Monitoring care and treatment

The practice had a comprehensive programme of quality improvement activity and routinely reviewed the effectiveness and appropriateness of the care provided. Where appropriate, clinicians took part in local and national improvement initiatives.

  • Overall exception reporting was in line with local and national averages. However, the practice’s exception reporting results for some indicators relating to long-term conditions were higher than local and national averages. Senior managers were aware of this and had recruited a performance lead in March 2018 and a performance administrator in May 2018 to oversee the system of recalling patients who had long term conditions for relevant health checks. The practice had undertaken an audit of exception reporting results in August 2018 and found an improvement in exception reporting in nine clinical areas that had been higher than local and national averages.
  • Exception reporting figures for mental health were in line with national and local averages.
  • The practice used information about care and treatment to make improvements.
  • The practice was actively involved in quality improvement activity. Where appropriate, clinicians took part in local and national improvement initiatives.

Effective staffing

Staff had the skills, knowledge and experience to carry out their roles, however, not all staff had received appraisals within the last 12 months.
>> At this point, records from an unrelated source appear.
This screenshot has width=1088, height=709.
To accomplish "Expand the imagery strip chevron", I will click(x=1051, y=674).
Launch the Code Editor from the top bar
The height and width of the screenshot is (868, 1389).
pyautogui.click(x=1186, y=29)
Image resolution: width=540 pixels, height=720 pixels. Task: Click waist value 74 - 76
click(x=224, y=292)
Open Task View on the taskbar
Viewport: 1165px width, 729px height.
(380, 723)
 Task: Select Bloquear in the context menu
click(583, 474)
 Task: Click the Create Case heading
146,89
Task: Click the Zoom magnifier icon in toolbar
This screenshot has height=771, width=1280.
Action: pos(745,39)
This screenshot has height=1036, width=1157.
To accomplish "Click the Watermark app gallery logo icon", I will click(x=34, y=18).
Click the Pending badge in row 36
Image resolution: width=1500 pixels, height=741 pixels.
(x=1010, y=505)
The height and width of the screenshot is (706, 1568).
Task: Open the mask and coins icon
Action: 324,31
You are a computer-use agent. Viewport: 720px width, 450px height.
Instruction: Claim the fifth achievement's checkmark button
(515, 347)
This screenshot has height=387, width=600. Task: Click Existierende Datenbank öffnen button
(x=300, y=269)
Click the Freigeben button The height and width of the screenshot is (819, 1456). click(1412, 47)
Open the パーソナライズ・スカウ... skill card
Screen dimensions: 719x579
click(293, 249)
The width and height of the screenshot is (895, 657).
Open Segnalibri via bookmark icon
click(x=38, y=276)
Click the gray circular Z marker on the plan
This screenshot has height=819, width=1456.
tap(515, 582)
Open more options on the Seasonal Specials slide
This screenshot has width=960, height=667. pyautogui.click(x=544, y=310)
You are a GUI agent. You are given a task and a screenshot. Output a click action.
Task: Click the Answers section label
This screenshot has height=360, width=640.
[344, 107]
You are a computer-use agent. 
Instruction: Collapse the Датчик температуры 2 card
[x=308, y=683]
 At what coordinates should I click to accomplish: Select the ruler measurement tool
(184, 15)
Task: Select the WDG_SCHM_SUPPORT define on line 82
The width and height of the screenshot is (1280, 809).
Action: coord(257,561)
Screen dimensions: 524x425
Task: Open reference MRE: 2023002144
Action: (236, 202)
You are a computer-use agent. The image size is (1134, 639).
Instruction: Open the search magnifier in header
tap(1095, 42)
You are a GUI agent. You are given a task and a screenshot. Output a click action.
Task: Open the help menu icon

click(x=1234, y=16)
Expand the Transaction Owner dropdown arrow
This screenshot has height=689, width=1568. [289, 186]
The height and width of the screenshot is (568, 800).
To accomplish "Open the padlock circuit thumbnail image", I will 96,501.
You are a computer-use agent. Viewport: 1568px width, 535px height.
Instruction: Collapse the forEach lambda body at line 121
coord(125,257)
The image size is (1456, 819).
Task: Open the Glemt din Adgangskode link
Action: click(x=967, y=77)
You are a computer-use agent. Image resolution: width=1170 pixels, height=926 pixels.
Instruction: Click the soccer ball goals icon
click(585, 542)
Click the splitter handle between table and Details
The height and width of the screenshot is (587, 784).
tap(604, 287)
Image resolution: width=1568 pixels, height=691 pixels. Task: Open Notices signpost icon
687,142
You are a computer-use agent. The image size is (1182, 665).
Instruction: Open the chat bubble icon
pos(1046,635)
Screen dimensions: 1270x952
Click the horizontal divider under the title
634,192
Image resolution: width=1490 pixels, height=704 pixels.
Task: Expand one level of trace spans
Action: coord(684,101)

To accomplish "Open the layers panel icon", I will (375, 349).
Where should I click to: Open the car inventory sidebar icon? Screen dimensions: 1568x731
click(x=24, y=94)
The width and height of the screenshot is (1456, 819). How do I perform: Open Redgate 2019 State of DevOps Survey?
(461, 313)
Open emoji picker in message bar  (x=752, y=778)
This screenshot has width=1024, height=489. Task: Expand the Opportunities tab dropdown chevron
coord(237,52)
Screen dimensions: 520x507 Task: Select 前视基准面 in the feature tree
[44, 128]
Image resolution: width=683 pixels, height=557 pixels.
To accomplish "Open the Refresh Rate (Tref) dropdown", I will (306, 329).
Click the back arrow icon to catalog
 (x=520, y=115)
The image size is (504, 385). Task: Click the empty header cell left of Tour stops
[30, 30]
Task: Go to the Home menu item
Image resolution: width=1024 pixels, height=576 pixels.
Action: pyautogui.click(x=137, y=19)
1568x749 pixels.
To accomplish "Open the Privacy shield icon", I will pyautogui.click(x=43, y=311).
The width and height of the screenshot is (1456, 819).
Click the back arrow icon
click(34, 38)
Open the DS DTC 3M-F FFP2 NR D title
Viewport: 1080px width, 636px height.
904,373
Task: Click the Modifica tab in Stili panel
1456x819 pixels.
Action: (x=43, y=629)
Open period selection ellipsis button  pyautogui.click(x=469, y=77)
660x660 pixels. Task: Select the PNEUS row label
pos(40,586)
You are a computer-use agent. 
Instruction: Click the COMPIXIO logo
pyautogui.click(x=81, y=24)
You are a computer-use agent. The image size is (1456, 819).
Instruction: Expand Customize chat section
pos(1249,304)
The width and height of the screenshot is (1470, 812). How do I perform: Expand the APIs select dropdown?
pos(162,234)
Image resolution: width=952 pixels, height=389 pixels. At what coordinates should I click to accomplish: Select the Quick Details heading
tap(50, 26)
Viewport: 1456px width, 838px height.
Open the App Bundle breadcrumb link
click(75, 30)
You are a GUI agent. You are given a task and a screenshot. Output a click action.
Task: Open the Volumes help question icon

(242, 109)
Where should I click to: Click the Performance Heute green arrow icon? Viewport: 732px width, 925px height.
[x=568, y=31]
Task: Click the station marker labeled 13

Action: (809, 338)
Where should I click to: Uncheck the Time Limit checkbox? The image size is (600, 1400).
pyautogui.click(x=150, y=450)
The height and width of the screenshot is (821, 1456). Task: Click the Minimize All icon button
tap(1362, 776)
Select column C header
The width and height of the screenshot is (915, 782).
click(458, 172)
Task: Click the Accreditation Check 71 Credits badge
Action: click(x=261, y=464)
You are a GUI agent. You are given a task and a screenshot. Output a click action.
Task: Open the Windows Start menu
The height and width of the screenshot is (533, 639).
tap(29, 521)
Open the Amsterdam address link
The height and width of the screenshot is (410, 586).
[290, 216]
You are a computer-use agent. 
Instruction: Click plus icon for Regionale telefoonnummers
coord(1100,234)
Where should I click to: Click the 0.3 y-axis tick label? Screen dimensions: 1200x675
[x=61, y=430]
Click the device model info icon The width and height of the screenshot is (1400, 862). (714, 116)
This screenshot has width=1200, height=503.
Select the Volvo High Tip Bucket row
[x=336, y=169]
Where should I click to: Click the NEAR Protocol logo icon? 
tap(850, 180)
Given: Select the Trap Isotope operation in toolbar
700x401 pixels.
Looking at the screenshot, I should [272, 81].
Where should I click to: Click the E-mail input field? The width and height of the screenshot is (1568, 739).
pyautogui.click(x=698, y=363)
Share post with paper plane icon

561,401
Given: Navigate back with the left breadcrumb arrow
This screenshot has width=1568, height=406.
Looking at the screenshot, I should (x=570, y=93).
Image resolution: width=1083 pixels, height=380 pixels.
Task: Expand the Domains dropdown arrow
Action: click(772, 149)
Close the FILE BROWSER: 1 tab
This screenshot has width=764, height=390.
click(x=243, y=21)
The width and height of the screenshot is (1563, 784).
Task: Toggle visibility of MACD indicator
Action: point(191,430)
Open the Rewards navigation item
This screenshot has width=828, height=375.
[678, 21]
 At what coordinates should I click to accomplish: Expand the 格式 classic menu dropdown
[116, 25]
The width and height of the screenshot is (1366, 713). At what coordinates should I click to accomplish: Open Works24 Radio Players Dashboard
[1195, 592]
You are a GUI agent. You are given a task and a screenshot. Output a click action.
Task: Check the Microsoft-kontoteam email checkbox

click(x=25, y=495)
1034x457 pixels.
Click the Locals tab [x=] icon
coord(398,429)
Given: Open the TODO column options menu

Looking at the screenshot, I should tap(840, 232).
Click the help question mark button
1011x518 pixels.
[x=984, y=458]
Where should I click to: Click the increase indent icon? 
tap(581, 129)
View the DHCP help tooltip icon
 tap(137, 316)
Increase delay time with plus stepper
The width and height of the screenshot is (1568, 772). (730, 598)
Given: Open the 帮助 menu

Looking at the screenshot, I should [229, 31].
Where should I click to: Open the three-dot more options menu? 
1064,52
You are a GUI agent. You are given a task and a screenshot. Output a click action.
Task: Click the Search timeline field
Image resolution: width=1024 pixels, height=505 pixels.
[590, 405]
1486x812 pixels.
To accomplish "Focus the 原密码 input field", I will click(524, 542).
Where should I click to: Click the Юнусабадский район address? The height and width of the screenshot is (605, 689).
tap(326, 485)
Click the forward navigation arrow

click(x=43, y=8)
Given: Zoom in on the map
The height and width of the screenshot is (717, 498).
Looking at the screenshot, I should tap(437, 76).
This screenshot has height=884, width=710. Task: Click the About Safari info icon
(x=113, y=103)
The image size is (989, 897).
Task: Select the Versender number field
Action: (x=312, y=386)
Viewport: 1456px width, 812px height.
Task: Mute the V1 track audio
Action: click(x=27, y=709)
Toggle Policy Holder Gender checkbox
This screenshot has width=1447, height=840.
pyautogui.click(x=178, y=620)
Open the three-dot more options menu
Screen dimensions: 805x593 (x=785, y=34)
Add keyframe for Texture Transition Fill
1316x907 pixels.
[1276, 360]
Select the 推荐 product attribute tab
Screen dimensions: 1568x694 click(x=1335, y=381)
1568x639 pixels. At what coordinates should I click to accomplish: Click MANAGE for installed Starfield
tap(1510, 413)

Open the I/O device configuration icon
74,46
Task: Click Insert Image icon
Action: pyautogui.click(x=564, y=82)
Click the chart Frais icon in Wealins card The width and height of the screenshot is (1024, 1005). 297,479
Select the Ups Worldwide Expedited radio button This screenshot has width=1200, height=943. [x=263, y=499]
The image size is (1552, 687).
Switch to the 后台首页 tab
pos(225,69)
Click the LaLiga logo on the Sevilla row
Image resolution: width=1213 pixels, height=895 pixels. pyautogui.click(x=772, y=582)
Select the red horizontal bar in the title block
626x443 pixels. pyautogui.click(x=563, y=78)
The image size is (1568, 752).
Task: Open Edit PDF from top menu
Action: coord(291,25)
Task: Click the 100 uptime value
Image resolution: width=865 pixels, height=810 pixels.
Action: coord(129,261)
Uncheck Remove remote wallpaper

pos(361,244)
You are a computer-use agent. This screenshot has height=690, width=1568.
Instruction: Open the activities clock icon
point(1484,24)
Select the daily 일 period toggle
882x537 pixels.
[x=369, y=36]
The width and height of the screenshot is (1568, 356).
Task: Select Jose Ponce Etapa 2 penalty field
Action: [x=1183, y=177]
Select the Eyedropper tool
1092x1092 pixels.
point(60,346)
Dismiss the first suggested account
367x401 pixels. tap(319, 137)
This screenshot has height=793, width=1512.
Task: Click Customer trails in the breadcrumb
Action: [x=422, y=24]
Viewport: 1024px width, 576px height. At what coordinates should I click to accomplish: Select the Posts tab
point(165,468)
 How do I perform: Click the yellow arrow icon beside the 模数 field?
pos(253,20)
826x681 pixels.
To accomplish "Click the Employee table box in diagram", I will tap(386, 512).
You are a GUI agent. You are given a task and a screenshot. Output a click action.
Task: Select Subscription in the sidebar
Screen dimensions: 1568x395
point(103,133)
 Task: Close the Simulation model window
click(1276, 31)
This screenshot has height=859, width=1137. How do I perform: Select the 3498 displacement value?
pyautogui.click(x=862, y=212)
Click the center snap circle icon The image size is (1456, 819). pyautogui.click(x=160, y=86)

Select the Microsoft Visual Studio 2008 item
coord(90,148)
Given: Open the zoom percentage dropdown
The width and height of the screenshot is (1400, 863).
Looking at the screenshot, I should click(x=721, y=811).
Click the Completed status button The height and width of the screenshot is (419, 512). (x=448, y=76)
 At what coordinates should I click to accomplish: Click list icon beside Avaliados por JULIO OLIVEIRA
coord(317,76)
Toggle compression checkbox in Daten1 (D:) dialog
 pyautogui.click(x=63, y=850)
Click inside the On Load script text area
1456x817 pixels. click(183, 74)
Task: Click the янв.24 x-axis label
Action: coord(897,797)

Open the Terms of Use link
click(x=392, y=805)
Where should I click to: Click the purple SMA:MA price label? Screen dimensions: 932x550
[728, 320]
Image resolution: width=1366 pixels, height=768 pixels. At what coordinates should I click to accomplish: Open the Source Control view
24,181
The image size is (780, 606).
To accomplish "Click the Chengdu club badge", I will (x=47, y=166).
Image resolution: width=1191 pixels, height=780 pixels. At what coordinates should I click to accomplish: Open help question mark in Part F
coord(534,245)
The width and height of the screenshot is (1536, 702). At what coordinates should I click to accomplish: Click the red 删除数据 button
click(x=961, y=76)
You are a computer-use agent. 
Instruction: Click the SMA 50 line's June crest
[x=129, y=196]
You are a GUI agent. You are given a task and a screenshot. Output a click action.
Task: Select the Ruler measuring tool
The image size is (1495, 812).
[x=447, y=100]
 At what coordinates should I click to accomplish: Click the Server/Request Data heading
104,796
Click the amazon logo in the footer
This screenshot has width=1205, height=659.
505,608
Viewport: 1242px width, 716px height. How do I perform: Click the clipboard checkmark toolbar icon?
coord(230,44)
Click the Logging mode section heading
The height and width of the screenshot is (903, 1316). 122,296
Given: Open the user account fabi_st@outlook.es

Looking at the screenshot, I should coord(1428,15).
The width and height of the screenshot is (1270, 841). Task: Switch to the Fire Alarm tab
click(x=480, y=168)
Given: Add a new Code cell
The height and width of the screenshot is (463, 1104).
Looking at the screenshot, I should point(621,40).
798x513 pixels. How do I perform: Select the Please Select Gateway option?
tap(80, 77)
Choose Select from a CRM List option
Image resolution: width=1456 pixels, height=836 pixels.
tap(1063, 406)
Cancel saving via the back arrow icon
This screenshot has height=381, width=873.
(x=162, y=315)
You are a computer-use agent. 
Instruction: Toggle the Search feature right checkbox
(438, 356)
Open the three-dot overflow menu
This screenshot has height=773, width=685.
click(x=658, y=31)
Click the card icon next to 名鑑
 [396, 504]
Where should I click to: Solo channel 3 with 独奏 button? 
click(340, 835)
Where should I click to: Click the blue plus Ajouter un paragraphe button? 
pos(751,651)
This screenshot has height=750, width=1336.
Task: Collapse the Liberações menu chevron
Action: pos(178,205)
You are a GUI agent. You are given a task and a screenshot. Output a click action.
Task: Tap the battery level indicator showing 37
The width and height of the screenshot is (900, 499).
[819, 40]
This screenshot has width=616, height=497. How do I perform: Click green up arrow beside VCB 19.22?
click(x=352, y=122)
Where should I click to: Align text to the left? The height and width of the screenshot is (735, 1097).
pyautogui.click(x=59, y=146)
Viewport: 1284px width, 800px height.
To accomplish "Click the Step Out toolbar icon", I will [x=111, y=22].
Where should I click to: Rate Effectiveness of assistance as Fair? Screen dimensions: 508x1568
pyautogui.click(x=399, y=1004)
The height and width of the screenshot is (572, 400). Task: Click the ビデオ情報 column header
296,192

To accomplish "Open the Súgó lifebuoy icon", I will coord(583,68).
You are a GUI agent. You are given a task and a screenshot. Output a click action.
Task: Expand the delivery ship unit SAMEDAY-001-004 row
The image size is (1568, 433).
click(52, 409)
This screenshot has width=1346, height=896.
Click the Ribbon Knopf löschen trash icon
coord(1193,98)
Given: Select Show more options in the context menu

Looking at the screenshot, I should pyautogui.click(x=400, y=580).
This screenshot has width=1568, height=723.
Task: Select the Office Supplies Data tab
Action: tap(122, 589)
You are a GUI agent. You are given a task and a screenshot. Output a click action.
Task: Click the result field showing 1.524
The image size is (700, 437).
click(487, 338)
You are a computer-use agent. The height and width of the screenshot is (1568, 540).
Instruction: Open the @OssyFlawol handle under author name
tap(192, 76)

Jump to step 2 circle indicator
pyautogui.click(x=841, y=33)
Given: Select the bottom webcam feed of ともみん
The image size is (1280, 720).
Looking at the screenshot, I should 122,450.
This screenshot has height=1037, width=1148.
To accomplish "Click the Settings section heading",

  • Staff had appropriate knowledge for their role, for example, to carry out reviews for people with long term conditions, older people and people requiring contraceptive reviews.
  • Staff whose role included immunisation and taking samples for the cervical screening programme had received specific training and could demonstrate how they stayed up to date. However, the practice did not have a system to monitor this.
  • The practice understood the learning needs of staff and provided protected time and training to meet them. Up to date records of skills, qualifications and training were maintained. Staff were encouraged and given opportunities to develop.
  • The practice provided staff with ongoing support. There was an induction programme for new staff. This included one to one meetings, coaching and mentoring, clinical supervision and revalidation. Two out of nine clinicians had received an appraisal within the last 12 months. None of the administration staff had received an appraisal within the last 12 months. The practice had not scheduled dates to complete staff appraisals. Since our last inspection the practice had reviewed the appraisal form and line managers had undertaken appraisal training. The practice told us they planned to complete appraisals for all staff by November 2018.
  • There was a clear approach for supporting and managing staff when their performance was poor or variable.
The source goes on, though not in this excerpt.